Madame, Monsieur,
J’ai pris connaissance avec attention de votre courrier sur le projet de loi créant un droit d’accueil pour les enfants scolarisés dans les écoles maternelles et élémentaires pendant le temps de scolaire obligatoire, adopté par le Sénat le 26 juin dernier et qui sera en discussion à l’Assemblée Nationale les 15 et 16 juillet.
Vous m’indiquez que cette mesure va concerner plus de 5 millions d’élèves, leurs familles, les enseignants, les communes et les fonctionnaires territoriaux, et que par conséquent vous tenez à attirer mon attention sur ce texte qui suscite de nombreuses inquiétudes.
Si je peux concevoir que votre syndicat exprime librement son opinion sur ce sujet , je ne comprends pas que vous vous érigiez en porte-parole des Français qui, il faut le rappeler, approuvent à plus de 80% cette mesure.
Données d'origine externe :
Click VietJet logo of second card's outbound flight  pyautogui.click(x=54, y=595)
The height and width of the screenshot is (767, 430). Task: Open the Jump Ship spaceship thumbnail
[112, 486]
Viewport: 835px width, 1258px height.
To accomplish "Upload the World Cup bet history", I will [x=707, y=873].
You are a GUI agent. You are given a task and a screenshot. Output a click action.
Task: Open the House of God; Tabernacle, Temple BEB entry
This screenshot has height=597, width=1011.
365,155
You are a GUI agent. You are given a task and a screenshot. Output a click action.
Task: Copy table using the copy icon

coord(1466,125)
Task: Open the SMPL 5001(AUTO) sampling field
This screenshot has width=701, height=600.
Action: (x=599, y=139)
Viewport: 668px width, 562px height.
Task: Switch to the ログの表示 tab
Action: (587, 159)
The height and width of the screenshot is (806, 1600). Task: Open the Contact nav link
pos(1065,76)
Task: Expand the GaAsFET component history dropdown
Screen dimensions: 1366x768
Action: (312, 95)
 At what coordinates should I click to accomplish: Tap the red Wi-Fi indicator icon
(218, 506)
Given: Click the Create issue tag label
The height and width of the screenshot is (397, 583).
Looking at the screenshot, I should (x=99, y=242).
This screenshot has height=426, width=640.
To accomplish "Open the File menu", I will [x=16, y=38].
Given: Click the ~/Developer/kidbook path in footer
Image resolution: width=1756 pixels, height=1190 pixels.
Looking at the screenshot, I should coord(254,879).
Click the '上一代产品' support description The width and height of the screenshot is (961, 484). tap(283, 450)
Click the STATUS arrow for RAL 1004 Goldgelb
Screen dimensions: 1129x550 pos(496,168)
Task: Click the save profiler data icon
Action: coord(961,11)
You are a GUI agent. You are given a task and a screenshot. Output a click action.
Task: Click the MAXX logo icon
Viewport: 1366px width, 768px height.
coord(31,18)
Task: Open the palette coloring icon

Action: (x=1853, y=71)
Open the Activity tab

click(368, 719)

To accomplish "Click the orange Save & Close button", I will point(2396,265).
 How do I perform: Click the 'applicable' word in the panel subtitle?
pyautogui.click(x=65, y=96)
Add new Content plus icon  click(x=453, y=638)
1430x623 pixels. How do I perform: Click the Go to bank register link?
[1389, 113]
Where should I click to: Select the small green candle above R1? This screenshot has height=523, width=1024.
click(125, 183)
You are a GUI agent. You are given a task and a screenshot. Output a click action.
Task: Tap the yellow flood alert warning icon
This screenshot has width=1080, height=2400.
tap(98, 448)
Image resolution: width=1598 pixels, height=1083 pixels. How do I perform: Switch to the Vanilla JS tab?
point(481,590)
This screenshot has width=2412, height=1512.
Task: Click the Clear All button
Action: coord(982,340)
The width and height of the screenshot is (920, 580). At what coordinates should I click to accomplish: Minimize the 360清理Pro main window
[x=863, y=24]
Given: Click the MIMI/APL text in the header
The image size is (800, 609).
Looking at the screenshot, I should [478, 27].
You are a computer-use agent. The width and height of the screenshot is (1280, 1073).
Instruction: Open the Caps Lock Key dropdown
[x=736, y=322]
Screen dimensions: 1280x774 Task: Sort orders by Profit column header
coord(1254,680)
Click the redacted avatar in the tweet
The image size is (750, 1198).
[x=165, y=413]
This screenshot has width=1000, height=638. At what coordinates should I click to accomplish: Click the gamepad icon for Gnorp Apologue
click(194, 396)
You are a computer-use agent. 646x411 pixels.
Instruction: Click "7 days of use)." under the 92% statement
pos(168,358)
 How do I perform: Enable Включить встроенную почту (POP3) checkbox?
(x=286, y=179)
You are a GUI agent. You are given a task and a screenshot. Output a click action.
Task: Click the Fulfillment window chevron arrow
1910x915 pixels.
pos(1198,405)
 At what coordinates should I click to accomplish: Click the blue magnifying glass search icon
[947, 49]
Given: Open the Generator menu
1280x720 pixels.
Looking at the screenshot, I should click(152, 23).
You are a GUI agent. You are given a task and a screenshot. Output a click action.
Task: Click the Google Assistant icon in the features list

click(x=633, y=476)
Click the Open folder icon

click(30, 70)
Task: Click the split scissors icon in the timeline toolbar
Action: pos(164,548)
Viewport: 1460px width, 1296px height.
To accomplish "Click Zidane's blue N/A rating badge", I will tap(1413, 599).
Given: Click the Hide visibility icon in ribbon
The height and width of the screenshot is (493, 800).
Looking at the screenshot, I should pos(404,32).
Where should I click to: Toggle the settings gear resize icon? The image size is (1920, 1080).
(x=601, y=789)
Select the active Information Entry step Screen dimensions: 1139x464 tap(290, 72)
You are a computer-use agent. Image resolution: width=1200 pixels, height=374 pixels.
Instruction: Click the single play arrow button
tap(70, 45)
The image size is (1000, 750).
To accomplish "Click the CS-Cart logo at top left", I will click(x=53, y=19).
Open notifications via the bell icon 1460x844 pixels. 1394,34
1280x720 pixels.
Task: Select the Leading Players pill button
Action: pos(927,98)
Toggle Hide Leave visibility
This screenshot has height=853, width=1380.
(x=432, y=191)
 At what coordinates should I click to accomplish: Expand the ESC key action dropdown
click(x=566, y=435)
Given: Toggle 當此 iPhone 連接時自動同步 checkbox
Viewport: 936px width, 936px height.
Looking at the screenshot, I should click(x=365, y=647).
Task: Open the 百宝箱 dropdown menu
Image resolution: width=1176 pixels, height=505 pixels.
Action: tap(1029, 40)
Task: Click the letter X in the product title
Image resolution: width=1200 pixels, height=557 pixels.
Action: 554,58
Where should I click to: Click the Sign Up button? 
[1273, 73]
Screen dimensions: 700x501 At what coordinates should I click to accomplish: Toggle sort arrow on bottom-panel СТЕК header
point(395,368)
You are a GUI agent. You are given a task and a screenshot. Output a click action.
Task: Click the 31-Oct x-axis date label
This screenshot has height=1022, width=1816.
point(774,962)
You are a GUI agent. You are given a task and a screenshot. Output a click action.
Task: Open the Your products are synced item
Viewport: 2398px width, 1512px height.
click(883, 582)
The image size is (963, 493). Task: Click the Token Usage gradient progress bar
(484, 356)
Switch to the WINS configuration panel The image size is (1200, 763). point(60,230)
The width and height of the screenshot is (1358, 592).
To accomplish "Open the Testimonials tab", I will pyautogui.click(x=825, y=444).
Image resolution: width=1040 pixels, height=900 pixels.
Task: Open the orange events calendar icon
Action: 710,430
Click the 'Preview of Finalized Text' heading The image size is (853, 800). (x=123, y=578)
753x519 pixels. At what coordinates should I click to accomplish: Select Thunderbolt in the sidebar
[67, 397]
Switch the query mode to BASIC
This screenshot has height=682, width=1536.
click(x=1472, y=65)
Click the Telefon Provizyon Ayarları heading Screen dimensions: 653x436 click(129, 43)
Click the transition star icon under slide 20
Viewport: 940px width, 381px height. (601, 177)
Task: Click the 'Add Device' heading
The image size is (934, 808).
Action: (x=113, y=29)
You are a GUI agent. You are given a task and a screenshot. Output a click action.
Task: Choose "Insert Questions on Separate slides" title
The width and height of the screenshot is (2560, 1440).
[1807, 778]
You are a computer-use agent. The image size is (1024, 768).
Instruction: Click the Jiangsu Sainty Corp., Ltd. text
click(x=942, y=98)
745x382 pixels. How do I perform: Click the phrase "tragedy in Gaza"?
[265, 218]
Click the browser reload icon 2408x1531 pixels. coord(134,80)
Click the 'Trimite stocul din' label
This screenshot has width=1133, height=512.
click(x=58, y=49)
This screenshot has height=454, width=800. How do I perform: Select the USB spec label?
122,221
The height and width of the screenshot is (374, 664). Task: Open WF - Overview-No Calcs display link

De plus une grande consultation nationale auprès des élus locaux a montré que 92.5% étaient pour l’instauration de ce droit d’accueil. S’agissant plus particulièrement des maires de ma circonscription que j’ai interrogés sur le sujet, la majorité n’ont pas rencontré de difficultés majeures et approuvent le dispositif. Cela n’empêche pas les interrogations et notre travail de parlementaire consiste justement à y répondre en amendant le texte.
Bien entendu, et je le déplore vivement, on ne peut éviter les positions idéologiques et dogmatiques. Une telle position est regrettable car il s’agit d’abord d’un sujet social et même d’un sujet d’intérêt public où seul compte l’intérêt de nos concitoyens.
Vous évoquez une régression inacceptable, je parlerai au contraire de progrès considérable permettant le respect d’un droit fondamental :la liberté. Celle de faire grève mais aussi celle de travailler. Grâce à ce dispositif, les parents, je pense notamment aux plus modestes qui n’ont pas de moyens de garde ou qui sont obligés de sacrifier une journée de travail, ne seront plus pris en otage.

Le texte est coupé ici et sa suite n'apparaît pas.